Task brief: Reproduce the listing, requests included, starting with the line containing "Task: Open the @soniccityn handle link" and going on through the line containing "click(127, 90)", and raise every coordinate in the answers by 40. Omit the pictures from your answer.

(Page and screen pointing data)
++++
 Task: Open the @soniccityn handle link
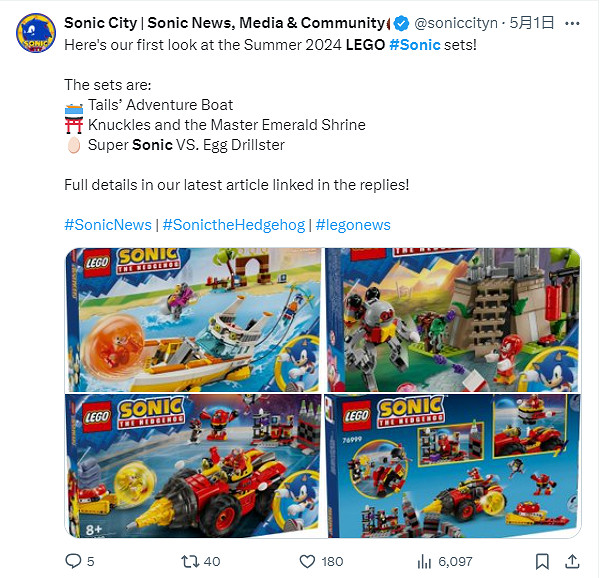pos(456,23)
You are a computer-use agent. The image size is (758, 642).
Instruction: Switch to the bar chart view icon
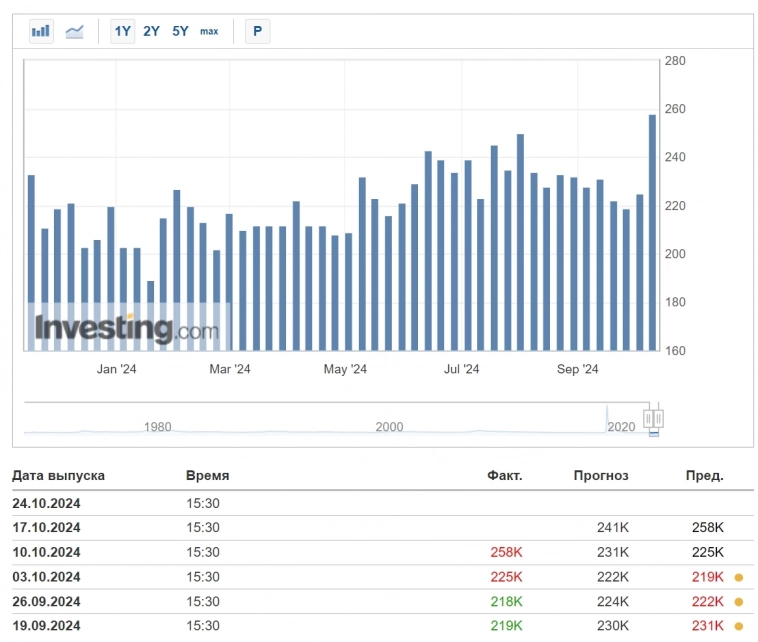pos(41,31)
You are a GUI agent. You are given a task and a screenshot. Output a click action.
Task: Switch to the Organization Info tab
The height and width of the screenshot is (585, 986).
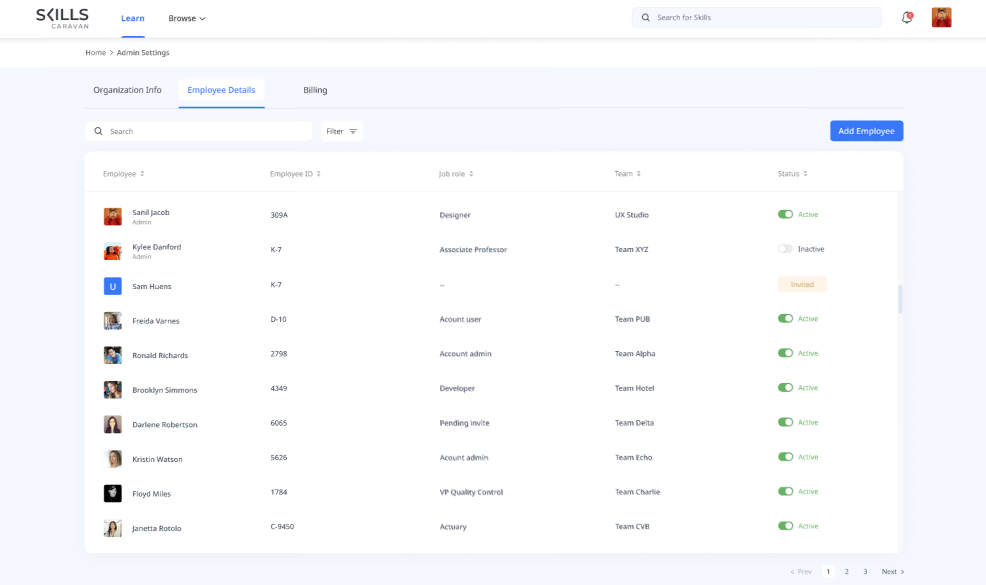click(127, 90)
++++
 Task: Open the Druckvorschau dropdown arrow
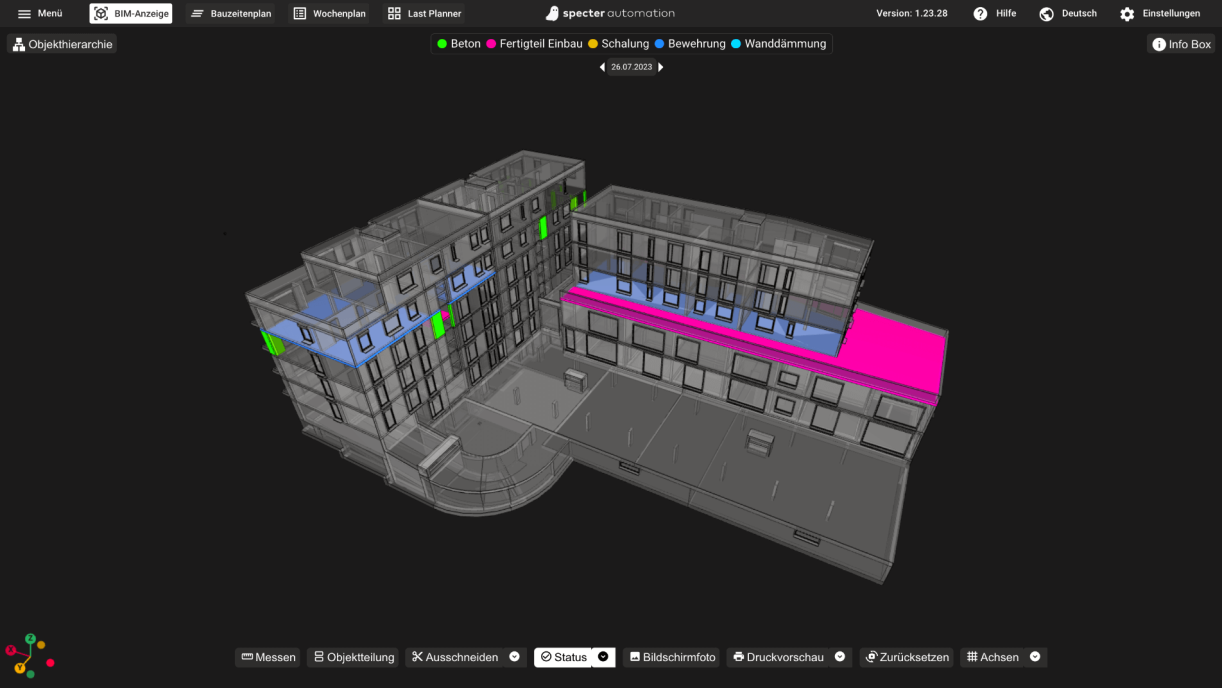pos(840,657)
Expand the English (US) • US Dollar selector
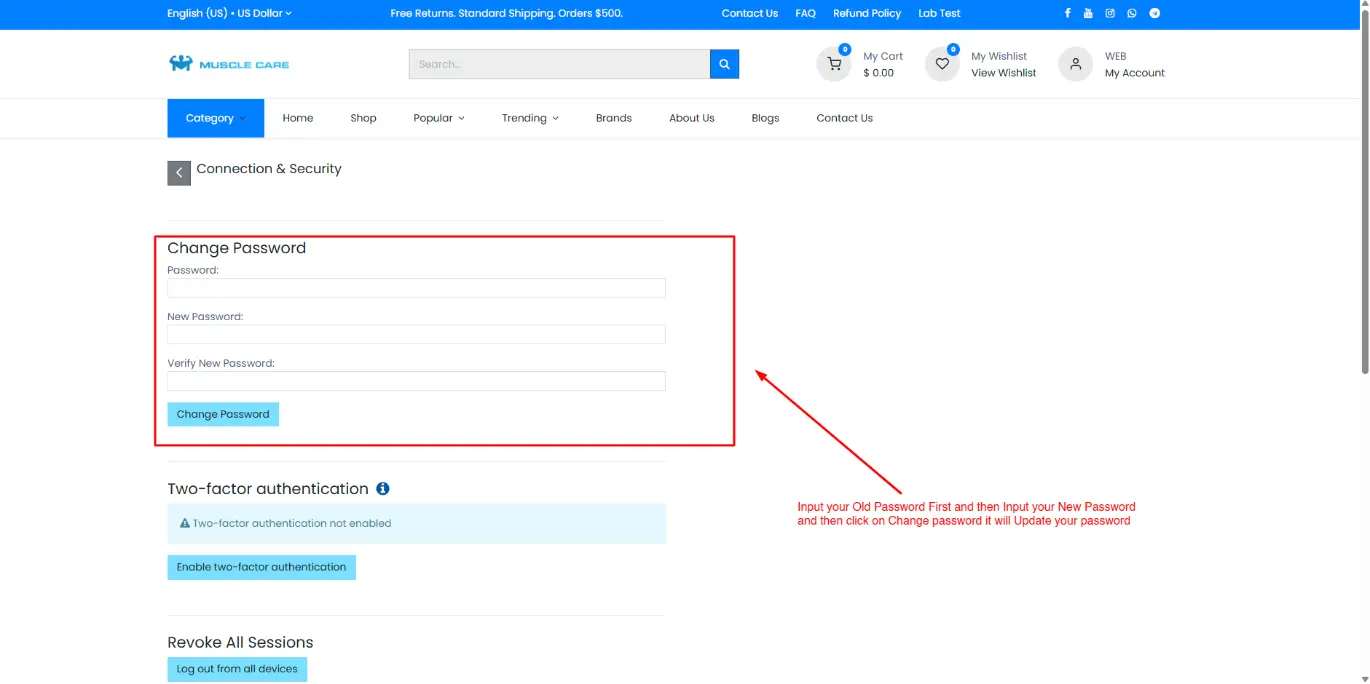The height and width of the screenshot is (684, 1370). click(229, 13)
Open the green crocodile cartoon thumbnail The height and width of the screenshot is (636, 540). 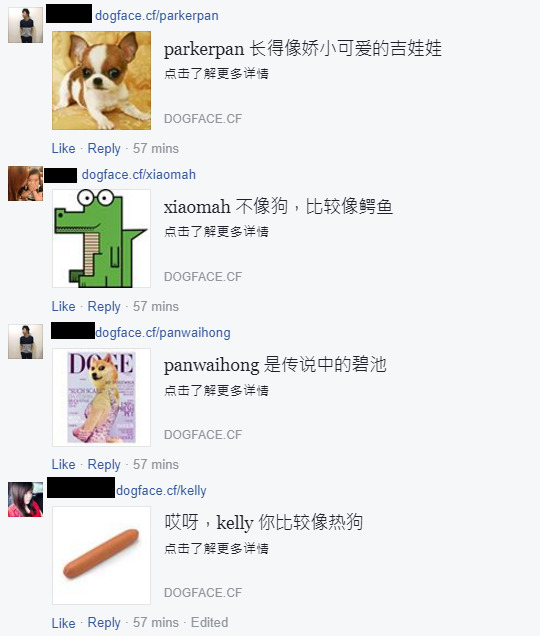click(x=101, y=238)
++++
Completed task:
 Task: Open the @soniccityn handle link
pos(496,63)
You are a computer-use agent. The image size is (758, 642).
Instruction: Switch to the bar chart view icon
pos(81,71)
You are a GUI agent. You are given a task and a screenshot. Output a click action.
Task: Switch to the Organization Info tab
The height and width of the screenshot is (585, 986).
click(167, 130)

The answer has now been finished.